Outside the tabernacle texts, the only other place where cherubim are found in the Pentateuch is at the entrance to the Garden of Eden (Genesis 3:24). Because the cherubim on the tabernacle’s veil and on the atonement lid of the ark are themselves allusions to Eden’s gateway, it seems probable that John’s Gospel also has both in mind: Jesus’ resurrection from the grave fulfills the Day of Atonement, for Jesus as a new Adam has reentered the garden of paradise.

It is perhaps not too much to say, then, that for John’s Gospel the taking away of the stone from the tomb forms the theological parallel to the rending of the temple veil in the other Gospels.

In sum, through allusions to Eden the Gospel of John presents the reality of Jesus’ new exodus as a reversal of humanity’s exile and an entry into the new creation. The first day of the week signifies the theological reality of the new creation and finds a man and a woman (back) inside a garden.

As with the historical exodus of Israel out of Egypt, the new exodus is the deliverance of God’s firstborn Son from death. And even as the sea crossing was narrated with creation imagery to convey that Israel had become a new people (Exodus 14), John’s Gospel uses creation imagery to convey the reality of the new creation ushered in with Jesus’ resurrection as a new humanity.”

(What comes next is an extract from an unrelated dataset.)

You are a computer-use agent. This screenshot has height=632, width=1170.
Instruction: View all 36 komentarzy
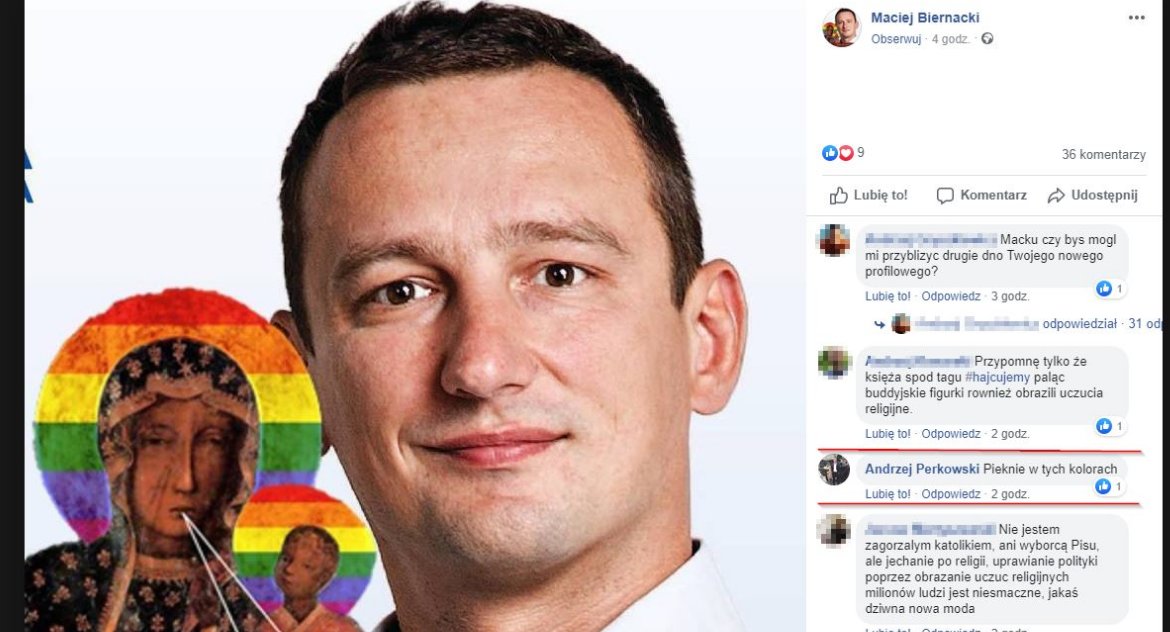(1104, 154)
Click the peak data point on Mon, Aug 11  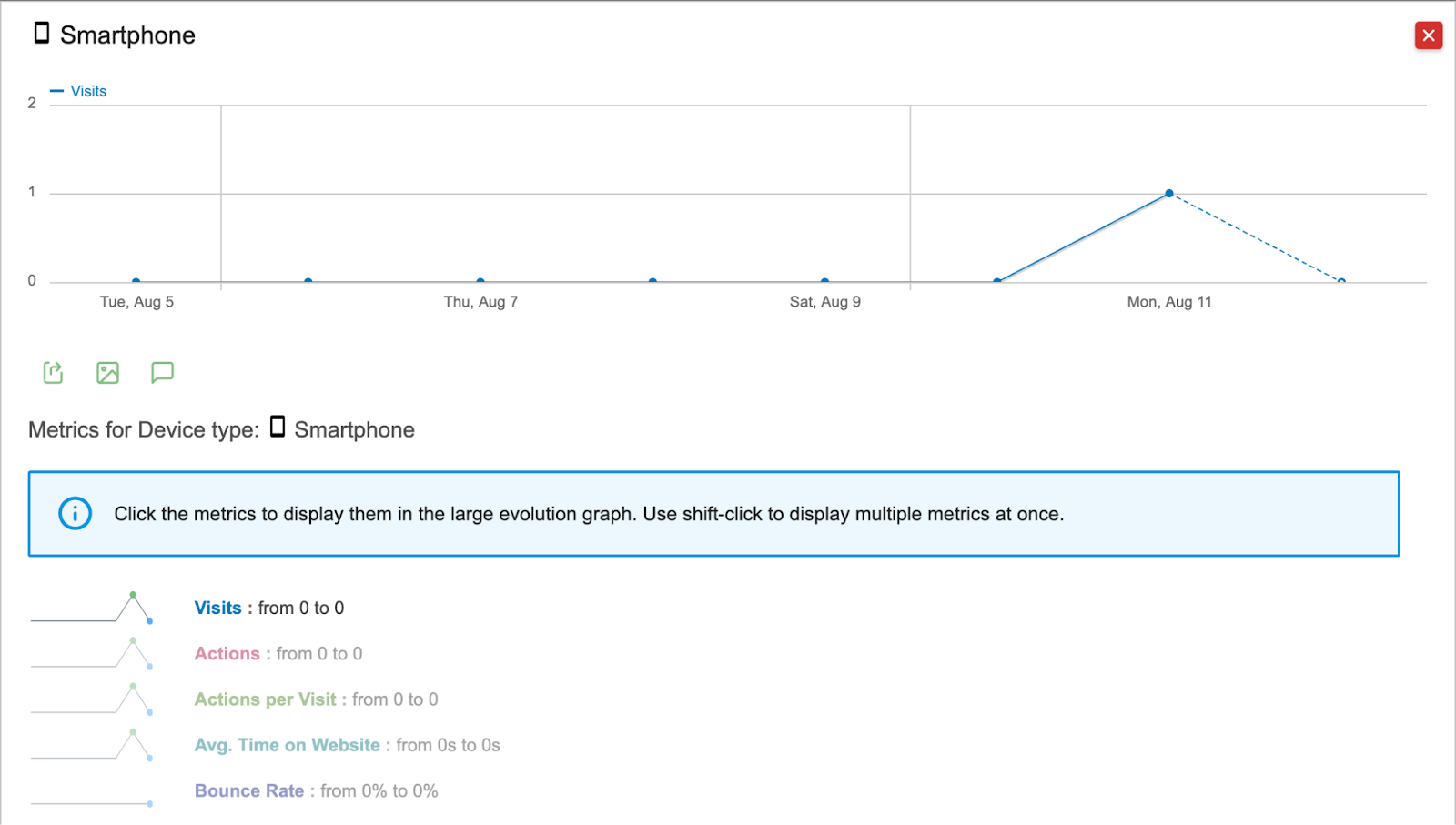[1169, 194]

–L. Michael Morales, Exodus Old and New: A Biblical Theology of Redemption, The Essential Studies in Biblical Theology (Downers Grove, IL: IVP Academic, 2020), 169–172.

“We all long for Eden” by J.R.R. Tolkien

“Certainly there was an Eden on this very unhappy earth. We all long for it, and we are constantly glimpsing it: our whole nature at its best and least corrupted, its gentlest and most humane, is still soaked with the sense of ‘exile’.”

–J.R.R. Tolkien, The Letters of J.R.R. Tolkien, Ed. Humphrey Carpenter (New York: Houghton Mifflin, 2000), 110. Tolkien penned these words in a letter to his son, Christopher Tolkien, on January 30, 1945.